Both work well for simple signing. The main downside is daily usage limits on free plans and that your files are processed on third-party infrastructure.
How to Capture a Clean Signature for Upload
If you prefer to use your actual handwritten signature (Method 1 upload or Method 4), here's how to get the cleanest digital version:
- Sign on white paper with a black or dark blue ballpoint pen. Avoid felt-tips as they bleed. Use your normal signing pressure and motion.
- Photograph or scan at high resolution. For a phone photo: ensure even, bright lighting, no shadows and shoot straight down. A flatbed scanner at 300 DPI gives the cleanest result.
- Isolate the signature: Crop tightly, then use a free tool like remove.bg or GIMP to make the background transparent (save as PNG).
- Upload the PNG when prompted for a signature image.

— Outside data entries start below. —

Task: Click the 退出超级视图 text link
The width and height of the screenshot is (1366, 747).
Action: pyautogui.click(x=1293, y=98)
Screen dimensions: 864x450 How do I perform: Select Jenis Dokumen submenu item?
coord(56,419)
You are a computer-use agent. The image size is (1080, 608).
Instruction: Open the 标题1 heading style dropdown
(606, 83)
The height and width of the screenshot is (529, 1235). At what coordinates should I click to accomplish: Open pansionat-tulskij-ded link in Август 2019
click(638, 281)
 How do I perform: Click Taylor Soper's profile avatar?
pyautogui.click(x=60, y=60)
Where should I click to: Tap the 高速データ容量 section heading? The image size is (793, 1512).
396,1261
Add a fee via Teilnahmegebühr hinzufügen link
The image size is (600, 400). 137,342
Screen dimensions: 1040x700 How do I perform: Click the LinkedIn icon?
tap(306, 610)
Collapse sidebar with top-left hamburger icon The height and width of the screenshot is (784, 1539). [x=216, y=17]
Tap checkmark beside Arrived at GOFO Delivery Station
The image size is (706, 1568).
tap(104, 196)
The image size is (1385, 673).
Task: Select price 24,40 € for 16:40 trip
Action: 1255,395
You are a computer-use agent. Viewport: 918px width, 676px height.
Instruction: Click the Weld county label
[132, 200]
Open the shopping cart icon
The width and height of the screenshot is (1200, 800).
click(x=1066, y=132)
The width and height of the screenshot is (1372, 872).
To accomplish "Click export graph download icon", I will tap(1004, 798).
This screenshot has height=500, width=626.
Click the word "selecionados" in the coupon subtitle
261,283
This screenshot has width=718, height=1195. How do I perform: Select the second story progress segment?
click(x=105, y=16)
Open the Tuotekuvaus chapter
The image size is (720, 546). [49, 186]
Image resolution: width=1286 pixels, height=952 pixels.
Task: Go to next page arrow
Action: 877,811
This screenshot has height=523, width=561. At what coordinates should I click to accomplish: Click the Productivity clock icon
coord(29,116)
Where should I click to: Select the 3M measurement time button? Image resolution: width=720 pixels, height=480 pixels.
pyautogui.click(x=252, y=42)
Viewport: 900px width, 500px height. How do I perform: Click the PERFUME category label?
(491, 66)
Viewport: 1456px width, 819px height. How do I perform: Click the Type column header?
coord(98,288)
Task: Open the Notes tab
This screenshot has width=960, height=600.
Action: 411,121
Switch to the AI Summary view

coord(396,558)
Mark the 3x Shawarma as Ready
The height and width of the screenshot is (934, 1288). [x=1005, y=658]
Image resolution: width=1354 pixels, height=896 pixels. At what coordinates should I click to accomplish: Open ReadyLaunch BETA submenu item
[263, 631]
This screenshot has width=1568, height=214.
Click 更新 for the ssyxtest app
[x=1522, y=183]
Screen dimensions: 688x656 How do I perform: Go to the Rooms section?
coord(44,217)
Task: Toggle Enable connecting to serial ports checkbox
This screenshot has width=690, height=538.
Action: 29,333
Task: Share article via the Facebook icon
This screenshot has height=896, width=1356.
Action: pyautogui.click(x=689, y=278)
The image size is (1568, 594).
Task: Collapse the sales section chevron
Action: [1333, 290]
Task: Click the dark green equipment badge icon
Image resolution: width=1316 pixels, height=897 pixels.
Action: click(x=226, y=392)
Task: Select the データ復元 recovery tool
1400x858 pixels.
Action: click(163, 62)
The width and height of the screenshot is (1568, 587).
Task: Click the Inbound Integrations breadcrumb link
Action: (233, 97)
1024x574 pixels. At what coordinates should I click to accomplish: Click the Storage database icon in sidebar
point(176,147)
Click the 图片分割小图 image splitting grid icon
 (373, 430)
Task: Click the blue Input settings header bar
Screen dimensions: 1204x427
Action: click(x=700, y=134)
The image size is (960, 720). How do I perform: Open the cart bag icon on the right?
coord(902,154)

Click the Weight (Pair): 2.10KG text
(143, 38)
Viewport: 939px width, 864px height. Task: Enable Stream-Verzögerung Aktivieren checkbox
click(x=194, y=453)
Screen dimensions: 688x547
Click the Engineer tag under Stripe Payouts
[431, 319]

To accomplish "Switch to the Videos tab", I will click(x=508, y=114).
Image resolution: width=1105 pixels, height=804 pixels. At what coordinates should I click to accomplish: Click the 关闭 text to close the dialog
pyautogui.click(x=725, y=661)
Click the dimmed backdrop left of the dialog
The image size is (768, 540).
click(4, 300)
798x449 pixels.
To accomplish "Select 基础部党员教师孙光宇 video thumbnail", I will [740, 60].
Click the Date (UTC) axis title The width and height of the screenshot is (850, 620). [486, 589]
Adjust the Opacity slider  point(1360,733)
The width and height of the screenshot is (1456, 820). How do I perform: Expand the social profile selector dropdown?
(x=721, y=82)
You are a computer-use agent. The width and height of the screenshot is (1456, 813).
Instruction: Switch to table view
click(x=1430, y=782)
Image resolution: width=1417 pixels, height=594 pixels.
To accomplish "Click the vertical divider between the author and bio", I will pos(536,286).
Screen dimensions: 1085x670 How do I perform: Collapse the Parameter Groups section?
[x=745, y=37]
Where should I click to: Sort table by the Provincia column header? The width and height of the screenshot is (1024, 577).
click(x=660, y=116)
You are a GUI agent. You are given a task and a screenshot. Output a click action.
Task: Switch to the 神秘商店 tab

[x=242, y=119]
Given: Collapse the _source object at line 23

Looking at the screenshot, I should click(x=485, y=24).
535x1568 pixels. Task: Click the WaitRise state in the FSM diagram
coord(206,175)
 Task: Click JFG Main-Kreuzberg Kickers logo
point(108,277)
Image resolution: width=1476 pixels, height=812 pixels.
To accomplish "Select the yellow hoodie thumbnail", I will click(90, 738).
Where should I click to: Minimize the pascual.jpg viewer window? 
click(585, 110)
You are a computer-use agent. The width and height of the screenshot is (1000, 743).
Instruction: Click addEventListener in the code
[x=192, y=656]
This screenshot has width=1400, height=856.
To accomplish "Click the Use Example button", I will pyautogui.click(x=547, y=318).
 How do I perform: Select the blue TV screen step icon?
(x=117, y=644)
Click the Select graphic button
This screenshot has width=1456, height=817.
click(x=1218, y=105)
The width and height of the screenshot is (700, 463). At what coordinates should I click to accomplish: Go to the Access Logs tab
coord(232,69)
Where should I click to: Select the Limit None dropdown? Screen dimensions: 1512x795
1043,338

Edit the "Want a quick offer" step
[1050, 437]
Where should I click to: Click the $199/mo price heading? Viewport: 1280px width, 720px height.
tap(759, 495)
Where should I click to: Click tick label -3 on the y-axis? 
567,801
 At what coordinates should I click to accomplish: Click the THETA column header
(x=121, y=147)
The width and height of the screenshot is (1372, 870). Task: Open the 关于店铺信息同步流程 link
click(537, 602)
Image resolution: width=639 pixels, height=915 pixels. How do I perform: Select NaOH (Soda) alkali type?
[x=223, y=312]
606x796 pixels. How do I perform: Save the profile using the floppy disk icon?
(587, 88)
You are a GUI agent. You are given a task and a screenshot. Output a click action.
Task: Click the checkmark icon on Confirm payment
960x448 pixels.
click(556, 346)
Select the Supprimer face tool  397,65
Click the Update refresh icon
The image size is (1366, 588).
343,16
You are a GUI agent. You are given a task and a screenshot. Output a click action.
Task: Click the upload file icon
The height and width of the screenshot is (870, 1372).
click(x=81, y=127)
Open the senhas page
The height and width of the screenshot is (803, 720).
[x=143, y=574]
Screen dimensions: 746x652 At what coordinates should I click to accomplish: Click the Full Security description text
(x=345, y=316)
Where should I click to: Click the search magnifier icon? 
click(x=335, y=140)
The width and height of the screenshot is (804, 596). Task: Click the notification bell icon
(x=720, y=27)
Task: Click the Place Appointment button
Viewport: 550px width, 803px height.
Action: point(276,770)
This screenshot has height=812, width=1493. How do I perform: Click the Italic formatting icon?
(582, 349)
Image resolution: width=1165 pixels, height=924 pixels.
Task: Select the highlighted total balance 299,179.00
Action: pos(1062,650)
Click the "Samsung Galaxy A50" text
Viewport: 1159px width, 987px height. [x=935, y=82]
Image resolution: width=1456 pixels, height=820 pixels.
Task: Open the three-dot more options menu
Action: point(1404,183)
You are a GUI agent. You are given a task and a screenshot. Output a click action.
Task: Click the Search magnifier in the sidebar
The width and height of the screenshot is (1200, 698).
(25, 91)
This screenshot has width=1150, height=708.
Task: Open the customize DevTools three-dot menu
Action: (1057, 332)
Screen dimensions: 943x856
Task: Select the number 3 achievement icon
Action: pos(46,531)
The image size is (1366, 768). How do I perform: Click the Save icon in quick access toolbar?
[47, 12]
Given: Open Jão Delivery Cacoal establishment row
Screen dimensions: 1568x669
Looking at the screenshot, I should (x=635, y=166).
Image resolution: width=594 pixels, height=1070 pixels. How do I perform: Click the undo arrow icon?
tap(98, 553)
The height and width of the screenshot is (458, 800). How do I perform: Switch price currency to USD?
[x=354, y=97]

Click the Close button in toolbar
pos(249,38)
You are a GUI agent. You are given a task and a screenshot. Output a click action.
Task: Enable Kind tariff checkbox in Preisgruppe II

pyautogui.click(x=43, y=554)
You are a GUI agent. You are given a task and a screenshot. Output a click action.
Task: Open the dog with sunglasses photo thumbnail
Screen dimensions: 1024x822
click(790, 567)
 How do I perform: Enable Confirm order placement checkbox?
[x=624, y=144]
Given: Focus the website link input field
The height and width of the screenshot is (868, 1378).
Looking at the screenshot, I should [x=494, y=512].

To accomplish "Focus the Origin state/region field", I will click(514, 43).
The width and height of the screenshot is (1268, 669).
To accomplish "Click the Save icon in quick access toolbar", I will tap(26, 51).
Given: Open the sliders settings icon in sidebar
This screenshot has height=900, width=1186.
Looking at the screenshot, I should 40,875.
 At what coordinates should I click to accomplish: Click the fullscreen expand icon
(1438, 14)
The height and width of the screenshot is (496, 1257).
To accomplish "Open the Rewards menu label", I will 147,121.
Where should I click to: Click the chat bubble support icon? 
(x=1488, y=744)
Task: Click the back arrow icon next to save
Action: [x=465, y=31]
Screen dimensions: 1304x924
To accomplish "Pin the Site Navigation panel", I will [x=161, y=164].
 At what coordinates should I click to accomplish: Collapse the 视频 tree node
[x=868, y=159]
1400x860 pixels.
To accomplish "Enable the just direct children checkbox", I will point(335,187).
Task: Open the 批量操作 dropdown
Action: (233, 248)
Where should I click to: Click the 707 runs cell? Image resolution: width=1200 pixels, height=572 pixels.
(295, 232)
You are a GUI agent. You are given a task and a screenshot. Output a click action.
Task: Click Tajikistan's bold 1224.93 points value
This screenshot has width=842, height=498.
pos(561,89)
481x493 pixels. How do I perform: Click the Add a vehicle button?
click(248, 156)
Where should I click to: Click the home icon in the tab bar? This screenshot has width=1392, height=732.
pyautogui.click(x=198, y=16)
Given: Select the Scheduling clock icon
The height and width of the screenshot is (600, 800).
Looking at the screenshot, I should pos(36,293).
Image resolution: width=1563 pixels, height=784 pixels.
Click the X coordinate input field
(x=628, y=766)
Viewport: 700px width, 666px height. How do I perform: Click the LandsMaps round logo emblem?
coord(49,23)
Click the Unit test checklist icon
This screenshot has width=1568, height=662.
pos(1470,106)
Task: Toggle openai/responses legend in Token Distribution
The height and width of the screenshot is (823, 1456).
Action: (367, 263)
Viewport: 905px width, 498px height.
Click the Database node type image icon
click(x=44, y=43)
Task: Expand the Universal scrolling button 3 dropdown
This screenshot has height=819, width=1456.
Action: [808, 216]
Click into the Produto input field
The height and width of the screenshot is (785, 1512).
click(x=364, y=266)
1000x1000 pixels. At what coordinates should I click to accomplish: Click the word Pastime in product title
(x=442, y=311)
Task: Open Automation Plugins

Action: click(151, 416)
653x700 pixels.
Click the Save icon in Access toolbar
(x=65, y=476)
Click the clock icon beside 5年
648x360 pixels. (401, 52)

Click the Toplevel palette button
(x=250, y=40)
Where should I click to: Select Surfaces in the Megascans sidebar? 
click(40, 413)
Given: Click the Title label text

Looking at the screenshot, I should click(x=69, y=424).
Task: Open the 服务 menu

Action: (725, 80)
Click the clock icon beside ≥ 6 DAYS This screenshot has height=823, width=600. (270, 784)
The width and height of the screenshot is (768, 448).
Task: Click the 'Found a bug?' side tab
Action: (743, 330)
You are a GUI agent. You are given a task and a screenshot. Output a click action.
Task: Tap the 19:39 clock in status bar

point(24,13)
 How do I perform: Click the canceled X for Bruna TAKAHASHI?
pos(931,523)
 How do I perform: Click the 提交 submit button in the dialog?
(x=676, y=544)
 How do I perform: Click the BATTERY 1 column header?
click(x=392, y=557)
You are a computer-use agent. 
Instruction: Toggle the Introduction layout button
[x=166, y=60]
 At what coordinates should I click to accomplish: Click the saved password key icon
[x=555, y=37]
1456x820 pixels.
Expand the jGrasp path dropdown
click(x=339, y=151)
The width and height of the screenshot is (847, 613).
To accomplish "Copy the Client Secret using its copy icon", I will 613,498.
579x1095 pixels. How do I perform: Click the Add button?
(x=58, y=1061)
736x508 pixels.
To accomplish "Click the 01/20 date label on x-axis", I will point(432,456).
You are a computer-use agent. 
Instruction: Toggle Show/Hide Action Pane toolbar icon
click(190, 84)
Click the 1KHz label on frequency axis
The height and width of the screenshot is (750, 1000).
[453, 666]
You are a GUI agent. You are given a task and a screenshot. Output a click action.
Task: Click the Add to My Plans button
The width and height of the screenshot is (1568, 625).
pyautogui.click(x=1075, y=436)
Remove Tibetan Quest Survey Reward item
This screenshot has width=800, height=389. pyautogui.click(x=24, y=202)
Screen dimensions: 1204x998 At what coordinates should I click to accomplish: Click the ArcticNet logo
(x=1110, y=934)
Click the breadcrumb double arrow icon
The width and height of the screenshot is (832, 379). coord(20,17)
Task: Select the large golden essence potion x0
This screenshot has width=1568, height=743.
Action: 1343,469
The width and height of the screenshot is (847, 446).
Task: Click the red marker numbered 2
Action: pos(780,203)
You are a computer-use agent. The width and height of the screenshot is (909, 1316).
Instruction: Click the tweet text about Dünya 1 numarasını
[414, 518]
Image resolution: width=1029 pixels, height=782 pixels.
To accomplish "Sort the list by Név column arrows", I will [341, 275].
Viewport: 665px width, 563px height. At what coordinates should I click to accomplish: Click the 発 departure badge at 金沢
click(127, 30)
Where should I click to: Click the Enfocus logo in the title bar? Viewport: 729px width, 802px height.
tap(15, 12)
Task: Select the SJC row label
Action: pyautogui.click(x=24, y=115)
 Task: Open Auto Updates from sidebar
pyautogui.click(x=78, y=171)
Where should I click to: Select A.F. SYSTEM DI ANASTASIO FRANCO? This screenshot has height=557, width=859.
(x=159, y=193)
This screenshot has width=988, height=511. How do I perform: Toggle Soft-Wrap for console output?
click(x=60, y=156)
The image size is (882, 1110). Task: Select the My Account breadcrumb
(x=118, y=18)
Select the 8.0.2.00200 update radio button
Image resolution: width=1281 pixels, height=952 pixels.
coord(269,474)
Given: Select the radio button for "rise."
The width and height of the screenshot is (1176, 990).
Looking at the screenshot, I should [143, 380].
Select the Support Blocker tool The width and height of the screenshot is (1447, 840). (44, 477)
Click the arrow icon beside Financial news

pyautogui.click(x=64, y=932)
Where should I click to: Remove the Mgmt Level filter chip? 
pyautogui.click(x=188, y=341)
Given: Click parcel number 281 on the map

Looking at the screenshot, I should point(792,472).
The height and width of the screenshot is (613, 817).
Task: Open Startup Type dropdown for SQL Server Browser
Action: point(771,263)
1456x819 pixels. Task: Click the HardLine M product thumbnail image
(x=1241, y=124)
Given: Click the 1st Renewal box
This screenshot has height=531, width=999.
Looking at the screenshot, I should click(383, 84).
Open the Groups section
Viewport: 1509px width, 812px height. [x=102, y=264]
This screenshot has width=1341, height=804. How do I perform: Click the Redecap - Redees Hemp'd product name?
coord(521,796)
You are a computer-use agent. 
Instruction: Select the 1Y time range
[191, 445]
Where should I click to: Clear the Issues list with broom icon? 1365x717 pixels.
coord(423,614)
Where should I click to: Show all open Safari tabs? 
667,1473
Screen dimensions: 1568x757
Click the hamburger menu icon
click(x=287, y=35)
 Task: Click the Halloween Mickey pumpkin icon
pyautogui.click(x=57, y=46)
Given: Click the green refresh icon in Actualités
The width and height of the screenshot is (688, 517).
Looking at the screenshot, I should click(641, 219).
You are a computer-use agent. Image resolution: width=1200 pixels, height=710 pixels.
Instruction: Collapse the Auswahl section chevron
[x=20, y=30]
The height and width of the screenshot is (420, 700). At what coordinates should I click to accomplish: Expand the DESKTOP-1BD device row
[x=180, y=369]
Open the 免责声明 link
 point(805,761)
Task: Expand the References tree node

Transparent backgrounds blend seamlessly onto any document.
Method Comparison Table
| Method | Setup | Offline | Audit Trail | Mobile |
|---|---|---|---|---|
| ConvertFree Sign PDF | None | ❌ | ❌ | ✅ |
| macOS Preview | None (built-in) | ✅ | ❌ | ✅ (iPhone/iPad) |
| Acrobat Reader (free) | App install | ✅ | ❌ | ✅ |
| DocuSign (free) | Account needed | ❌ | ✅ | ✅ |
| Smallpdf / ILovePDF | None (limited) | ❌ | ❌ | ✅ |
What About Digitally Certified Signatures?
There is an important distinction between a visual signature (an image of your signature placed on a PDF) and a digital certificate (a cryptographically signed document that proves identity and ensures the PDF hasn't been tampered with after signing).
For most everyday business use, a visual signature with a timestamped audit trail (DocuSign, Adobe Sign) is more than sufficient legally. Digitally certified signatures using PKI certificates are required for specific regulated industries and government filings. If you need that level of validation, services like DigiCert, DocuSign Identify or government-issued eID schemes are the right tools.
Protecting Your Signed PDF After Signing
Once you've signed a document, consider protecting it to prevent further edits:
- Use Protect PDF to add a password, preventing modification.
- Set "Read only" permissions to prevent any further annotations or form edits.
- Save a separate archive copy before sending — the signed original is your record.